Safe haven fed by economic, debt concerns and yen intervention
By Myra P. Saefong, MarketWatch
SAN FRANCISCO (MarketWatch) — Gold futures tacked on as much as $16 an ounce Thursday as concerns about the U.S. economy and Europe’s sovereign debt crisis and Japan’s intervention in the currency market to stem the rise in the yen sent investors into their defensive shells — and to gold as a safe haven.
“Central bank currency intervention or money printing and competitive currency devaluations have resumed with gusto, which is of course bullish for precious metals as they cannot be devalued or debased,” analysts at GoldCore wrote in a report Thursday.
Gold futures for December delivery GC1Z +1.01% at recent check had added $15.30, or 0.9%, to $1,681.60 an ounce on the Comex division of the New York Mercantile Exchange, slipping back from the $16 high.
The U.S. dollar surged the most since September against Japan’s yen Thursday, rallying after Tokyo authorities intervened and the nation’s central bank stepped up its monetary easing. Read more about the intervention and currencies action.
The dollar index DXY +1.48% , which compares the U.S. unit to a basket of six currencies, climbed to 75.075 from 76.96 late Wednesday in North American trading.
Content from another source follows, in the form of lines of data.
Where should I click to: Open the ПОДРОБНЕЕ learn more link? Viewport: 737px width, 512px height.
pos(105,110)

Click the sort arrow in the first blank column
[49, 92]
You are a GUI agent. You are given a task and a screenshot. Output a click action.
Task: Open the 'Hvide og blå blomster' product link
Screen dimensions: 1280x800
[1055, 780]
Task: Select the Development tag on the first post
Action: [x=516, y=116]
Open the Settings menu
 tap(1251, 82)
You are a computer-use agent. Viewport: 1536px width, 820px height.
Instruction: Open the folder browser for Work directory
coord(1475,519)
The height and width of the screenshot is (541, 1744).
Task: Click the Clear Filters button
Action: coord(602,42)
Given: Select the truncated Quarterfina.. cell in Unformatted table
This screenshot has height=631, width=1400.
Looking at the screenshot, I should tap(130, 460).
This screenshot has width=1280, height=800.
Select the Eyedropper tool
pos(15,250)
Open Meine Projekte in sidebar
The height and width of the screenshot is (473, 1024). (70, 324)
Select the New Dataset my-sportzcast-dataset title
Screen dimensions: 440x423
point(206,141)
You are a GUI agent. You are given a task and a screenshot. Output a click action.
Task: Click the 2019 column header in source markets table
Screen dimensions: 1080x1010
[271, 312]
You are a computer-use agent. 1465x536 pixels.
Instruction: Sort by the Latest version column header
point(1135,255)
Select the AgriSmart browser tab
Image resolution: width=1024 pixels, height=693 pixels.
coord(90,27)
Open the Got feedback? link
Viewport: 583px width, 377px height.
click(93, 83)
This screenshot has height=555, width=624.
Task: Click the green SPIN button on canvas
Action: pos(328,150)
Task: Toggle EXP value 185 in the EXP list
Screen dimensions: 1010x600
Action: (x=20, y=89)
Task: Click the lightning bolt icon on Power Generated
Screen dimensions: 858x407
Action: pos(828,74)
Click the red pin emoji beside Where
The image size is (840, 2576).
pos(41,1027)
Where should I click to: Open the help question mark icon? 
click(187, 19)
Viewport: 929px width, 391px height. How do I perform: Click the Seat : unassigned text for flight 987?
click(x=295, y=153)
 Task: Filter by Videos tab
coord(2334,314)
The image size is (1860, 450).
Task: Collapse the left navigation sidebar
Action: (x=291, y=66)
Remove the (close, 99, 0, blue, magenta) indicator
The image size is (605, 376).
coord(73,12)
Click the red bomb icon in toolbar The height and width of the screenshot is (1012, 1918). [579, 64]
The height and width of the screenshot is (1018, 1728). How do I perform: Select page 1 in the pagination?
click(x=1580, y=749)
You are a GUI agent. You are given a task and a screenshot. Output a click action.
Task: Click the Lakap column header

Read more on currencies.
Gold and the U.S. dollar often move in opposite directions, as gold is priced in dollars. But the pair can rise in tandem when investors seek to avoid risk.
Gold, which so far traded as high as $1,682.70 an ounce, marked a record settlement on Wednesday. As of Wednesday, gold has added $54, or 3.4%, since July 25th, the start of its most recent record run.
Gold found little support even after the U.S. Labor Department reported Thursday that the number of Americans who applied for unemployment benefits in the past week held steady at the 400,000 mark. Read about jobless claims.
“There is some evidence that gold is getting that silvery glow — that quasi-exponential trend which means too many contracts are following contracts and not the inventory,” said Richard Hastings, macro strategist at Global Hunter Securities, explaining that price spikes seem to go up at close to a 90-degree angle.
“So the risk of a correction is rising, perhaps on the way higher, but not without a correction,” he said. “There is little forecast-ability right now, which is typical of quasi-exponential moves in anything.”
Silver followed gold higher, with September silver SI1U +1.08% adding 49 cents, or 1.2%, to $42.25 an ounce. The contract finished Wednesday at its highest closing level since May 3.
September copper HG1U -1.42% , however, declined 6 cents, or 1.3%, to $4.27 a pound amid recent lackluster U.S. economic data.
Platinum and palladium also headed lower on Thursday. October platinum PL1V -1.68% was off $29.90, or 1.7%, to $1,755.10 an ounce. September palladium PA1U -1.83% declined $13, or 1.6%, to $782.10 an ounce.